----- Provided text
Revelations on the internet are inducing numbers of co-counselors to leave the International Re-evaluation Counseling (RC) Community. The internet is also making them aware of the existence of CCI. What follows is one "refugee's" experience at Cathy and Dency Sargent's recent weekend fundamentals class at Mary's Field Retreat Center in Hebron.
"The coffee pot is ready. First person down in the morning turn it on." Toto, I don't think we're in Kansas any more. Or Seattle!
After seven years in RC, I was taking a CCI fundamentals class. I had ridden the train from Philadelphia to Hartford for the first of two long weekends.
Initially I was wary of committing to another co-counseling community. I had left RC quietly, determined not to undermine my beloved teacher. Therefore, I hadn't had an opportunity to client about the IRCC's problems. Here, at last, in a session with an experienced CCI leader, I finally discharged some of my disillusionment.
But I still held back. What kind of folks were these people, *really*? Was it possible to know? Finally, Saturday night, while playing Woods and Water, I had a breakthrough. As I lovingly rubbed feet and cradled heads, I thought, "Yes. These could be my people."
Both weekends were carefully planned. Content and timing were crafted into a seamless structure of small, easy steps and exercises. The reason for every step was clearly explained, and all questions were respectfully answered. There were multitudes of handouts with detailed definitions, explanations, and suggestions.
The first weekend was devoted to clienting skills--what feelings are, how to identify them, how to "act into" them. Listeners were told to give caring, aware attention--and say nothing. This was a challenge for me as I passed up one good opening after another. I'll admit that once, after the timer went off, I did venture a sentence--which my client immediately claimed. I knew it was a perfect direction and was secretly pleased that I hadn't lost my touch.
There were occasional ten-minute demonstrations, but typically we worked with each other. This was useful. Not only did we develop appreciation for and connections with each other; we avoided developing a hub-and-spokes dependency on the teachers.
The second weekend we concentrated on counseling skills. I had learned how to counsel from RC's instruction to "identify the distress and think of all possible contradictions" and from watching dozens of demonstrations. But here each technique was spelled out, specific wordings were given, reasons were explained. With each step we had short opportunities to practice the techniques with each other. People developed confidence in their counseling skills as we went along.
A bonus from the didactic approach is that when I have an organized framework of techniques in the back of my mind, *I can use them on myself, too.* The client really is in charge...and responsible. One has no illusion that one's counselor is going to surprise one with a "magic bullet" contradiction that will fix everything. So again, dependency is avoided.
There is a respectful gentleness about CCI's approach. Any major breakthroughs must come at the client's initiative. I have heard it said that chronics will not yield to permissive counseling, and observation tends to bear that out. But I'm not convinced that they yield to bold counseling either! When I've seen somebody *really* change their life, it has seemed to be as the result of some mysterious inner inspiration, some larger hopefulness.
In our class of eleven people, the participants knew where they were stuck, and worked hard at real issues. For one man it was a major victory just to stay for the entire weekend; it was a delight for the rest of us to have him there. I spent my own ten minutes of group time shaking off a ton of terror and attempting to breathe in an affirmation. Later a useful re-evaluation popped into my mind.
----------
----- Data block
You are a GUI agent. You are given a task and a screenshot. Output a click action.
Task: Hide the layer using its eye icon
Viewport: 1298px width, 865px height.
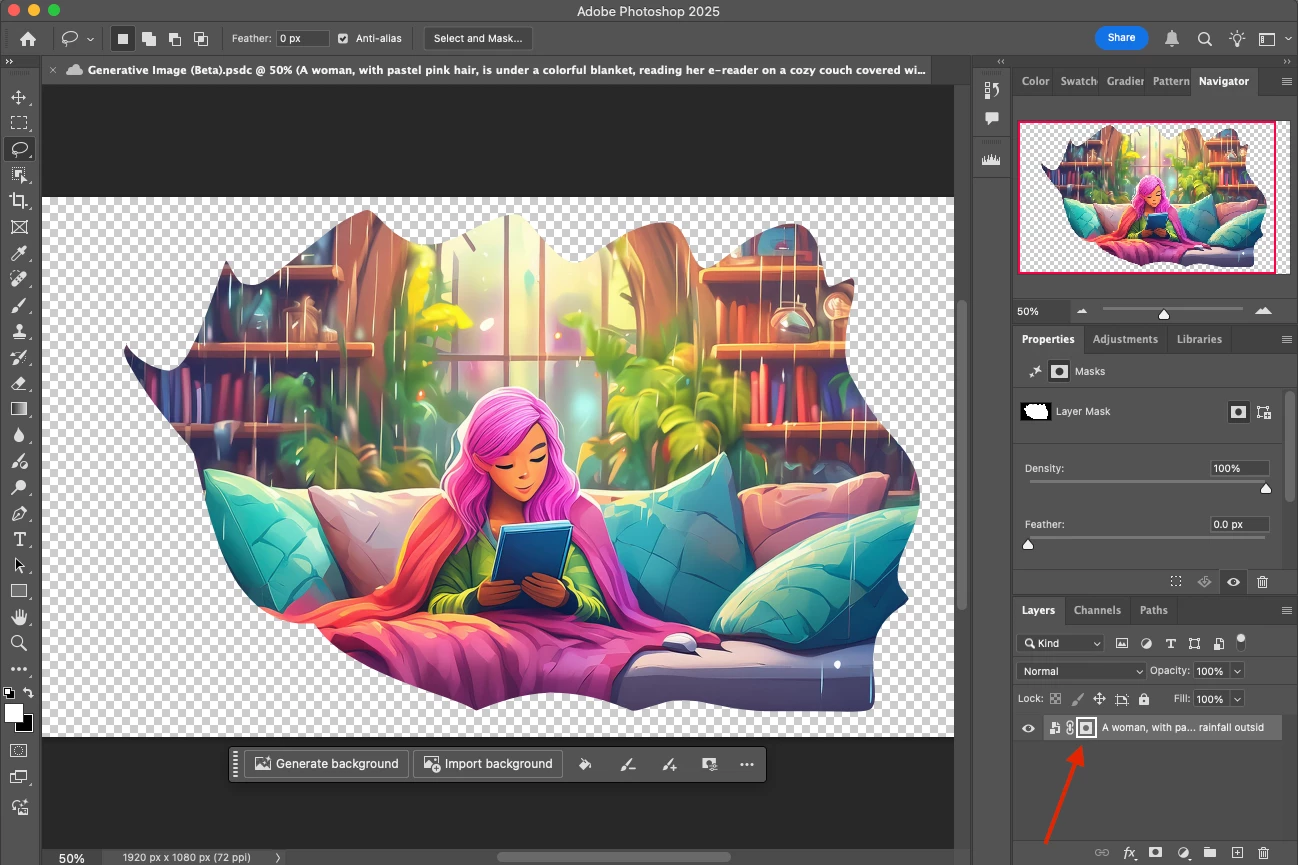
----------
Exercise description:
According to the account of the CCI fundamentals class, what was the first weekend devoted to? The data above plays no part in this exercise.

Final result:
Clienting skills: what feelings are, how to identify them, and how to "act into" them.